Learning Provably Robust Estimators for Inverse Problems via Jittering
This addresses the sensitivity of neural networks to adversarial attacks in inverse problems, offering a simple regularization method, though it is incremental as it builds on known jittering techniques from classification.
The paper tackles the problem of making deep neural networks robust to worst-case perturbations in inverse problems like denoising, showing that jittering (adding Gaussian noise during training) yields optimal robust denoisers theoretically and significantly enhances robustness empirically in tasks such as image denoising, deconvolution, and MRI.

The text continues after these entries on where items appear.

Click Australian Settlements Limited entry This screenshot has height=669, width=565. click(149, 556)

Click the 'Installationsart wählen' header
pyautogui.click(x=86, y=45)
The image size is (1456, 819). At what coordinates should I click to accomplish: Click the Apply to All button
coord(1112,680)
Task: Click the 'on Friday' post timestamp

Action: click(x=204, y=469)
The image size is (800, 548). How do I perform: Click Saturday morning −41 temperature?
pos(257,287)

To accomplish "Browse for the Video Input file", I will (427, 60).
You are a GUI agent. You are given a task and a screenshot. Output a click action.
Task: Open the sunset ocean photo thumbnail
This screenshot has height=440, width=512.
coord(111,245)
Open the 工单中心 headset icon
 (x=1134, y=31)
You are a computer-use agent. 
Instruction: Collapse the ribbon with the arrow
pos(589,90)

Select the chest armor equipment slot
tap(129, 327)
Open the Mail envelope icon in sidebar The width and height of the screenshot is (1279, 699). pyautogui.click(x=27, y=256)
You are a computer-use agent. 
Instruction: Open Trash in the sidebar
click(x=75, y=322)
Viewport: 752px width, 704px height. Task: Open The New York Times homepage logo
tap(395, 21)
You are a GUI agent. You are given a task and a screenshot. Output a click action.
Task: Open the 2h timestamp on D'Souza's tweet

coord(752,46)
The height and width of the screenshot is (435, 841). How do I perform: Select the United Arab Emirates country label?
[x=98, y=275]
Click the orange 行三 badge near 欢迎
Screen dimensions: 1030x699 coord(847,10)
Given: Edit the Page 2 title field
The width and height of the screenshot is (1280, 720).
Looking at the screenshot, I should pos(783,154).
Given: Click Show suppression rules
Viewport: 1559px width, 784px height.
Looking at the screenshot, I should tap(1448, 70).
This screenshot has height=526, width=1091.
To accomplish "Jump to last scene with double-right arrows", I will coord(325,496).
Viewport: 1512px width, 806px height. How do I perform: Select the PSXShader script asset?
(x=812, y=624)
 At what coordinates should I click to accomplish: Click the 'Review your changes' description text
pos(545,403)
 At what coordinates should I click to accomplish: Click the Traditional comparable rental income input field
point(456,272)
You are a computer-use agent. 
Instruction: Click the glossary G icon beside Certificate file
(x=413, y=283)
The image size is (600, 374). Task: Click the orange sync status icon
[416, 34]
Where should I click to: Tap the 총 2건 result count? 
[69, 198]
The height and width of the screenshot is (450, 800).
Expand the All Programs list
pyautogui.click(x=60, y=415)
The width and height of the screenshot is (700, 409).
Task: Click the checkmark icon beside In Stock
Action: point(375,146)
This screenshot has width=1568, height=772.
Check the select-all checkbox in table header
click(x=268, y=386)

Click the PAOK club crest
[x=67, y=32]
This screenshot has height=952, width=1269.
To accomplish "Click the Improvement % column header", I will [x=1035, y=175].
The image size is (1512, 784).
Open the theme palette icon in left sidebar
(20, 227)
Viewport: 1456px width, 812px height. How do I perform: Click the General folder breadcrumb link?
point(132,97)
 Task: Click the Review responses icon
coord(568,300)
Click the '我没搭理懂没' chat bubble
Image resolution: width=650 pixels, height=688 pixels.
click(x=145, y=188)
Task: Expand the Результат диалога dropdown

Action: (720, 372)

Deep neural networks provide excellent performance for inverse problems such as denoising. However, neural networks can be sensitive to adversarial or worst-case perturbations. This raises the question of whether such networks can be trained efficiently to be worst-case robust. In this paper, we investigate whether jittering, a simple regularization technique that adds isotropic Gaussian noise during training, is effective for learning worst-case robust estimators for inverse problems. While well studied for prediction in classification tasks, the effectiveness of jittering for inverse problems has not been systematically investigated. In this paper, we present a novel analytical characterization of the optimal $\ell_2$-worst-case robust estimator for linear denoising and show that jittering yields optimal robust denoisers. Furthermore, we examine jittering empirically via training deep neural networks (U-nets) for natural image denoising, deconvolution, and accelerated magnetic resonance imaging (MRI). The results show that jittering significantly enhances the worst-case robustness, but can be suboptimal for inverse problems beyond denoising. Moreover, our results imply that training on real data which often contains slight noise is somewhat robustness enhancing.